Read Survivalist - 18 - The Struggle Online
Authors: Jerry Ahern
“Thank you. Elaine—how is she?”
“Doctor Halversen, at last report, was perfectly fine. You have nothing to worry about on that score, Herr Lieutenant. Can you stand?”
“I—I think so.”
“Excellent. But remember, should you feel faint because of that blow to the head, just sit down again. We will help you. You can easily tell me the combination to the doors and we can open them.”
“All right. But I think I can do it.”
“Good, Herr Lieutenant. I was told to expect a man of singular courage; and, indeed, you are that,” Rausch told him. He helped Kurinami gradually to his feet* two other of Rausch’s eight men supporting the young Japanese naval aviator, still wobbly on his legs.
Kurinami started toward the doors, Rausch’s men helping him. The Japanese moved very slowly. At last, he stopped before the doors, nodded and smiled to the two men and they stepped back a pace. He began to work the combination lock on the left. “Two combinations?” Rausch asked, genuinely curious. “Was this the customary thing in your time, Herr Lieutenant?”
“Doctor Rourke is a very cautious man—Mr. Rausch, was it?”
“Yes.”
“Why isn’t it Captain Rausch or something?”

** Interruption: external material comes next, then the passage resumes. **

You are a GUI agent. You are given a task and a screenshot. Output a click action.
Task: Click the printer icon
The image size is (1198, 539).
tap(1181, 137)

Rausch smiled. “You are quite astute, Herr Lieutenant. I am a member of a top secret group of intelligence commandos recently formed by Colonel Mann. We carry no military rank,” and he smiled again, “although some of us did. I was, in fact, a—” Rausch hesitated, almost giving his SS rank designation.”—a Major. But we all serve the Fatherland in our own way.”

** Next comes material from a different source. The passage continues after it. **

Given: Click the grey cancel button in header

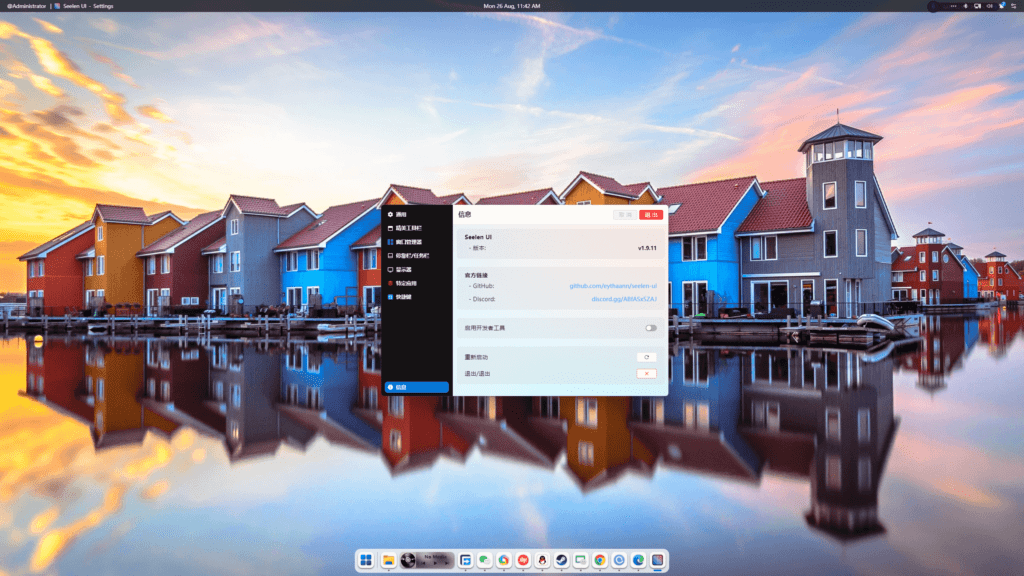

“Colonel Mann is a fine officer. You are privileged to serve under him,” the Japanese said, apparently finished with the first combination lock, starting on
1 the second.
“He is an officer whose actions will always be remembered,” Rausch said, but not adding why.
“Is your gunship disabled?”
“No. It was forced down, as I said. At least I do not think it is permanently disabled.”
“If we cannot raise your base on Doctor Rourke’s radio, perhaps I can get the helicopter airborne again. I have considerable experience.”
“As I understand that you do, Lieutenant,” Rausch nodded. It seemed that the second combination dial had been turned enough. “Are we ready?”
“Almost. Is Colonel Mann sending in reinforcements?”
“Oh, yes. When the Soviets attack, they will get more than they planned for, assuredly. I would venture to say, if you are feeling up to it, you will be right there among the heaviest fighting at the controls of your own gunship again.” Kurinami would be dead as soon as he got the doors open and passed inside. Once it was clear that there were no passive defense systems within the Herr Doctor’s facility, the Japanese’s usefulness would come to its sudden, inevitable end.
“There.”
“Now, how do the doors open?”
Kurinami looked over his shoulder, reached to the massive handles and jerked them, then pulled the right-hand side door open. “I’ll go through first and get the lights.”
“Yes—a good idea. We will be just behind you, my friend. Just behind you.”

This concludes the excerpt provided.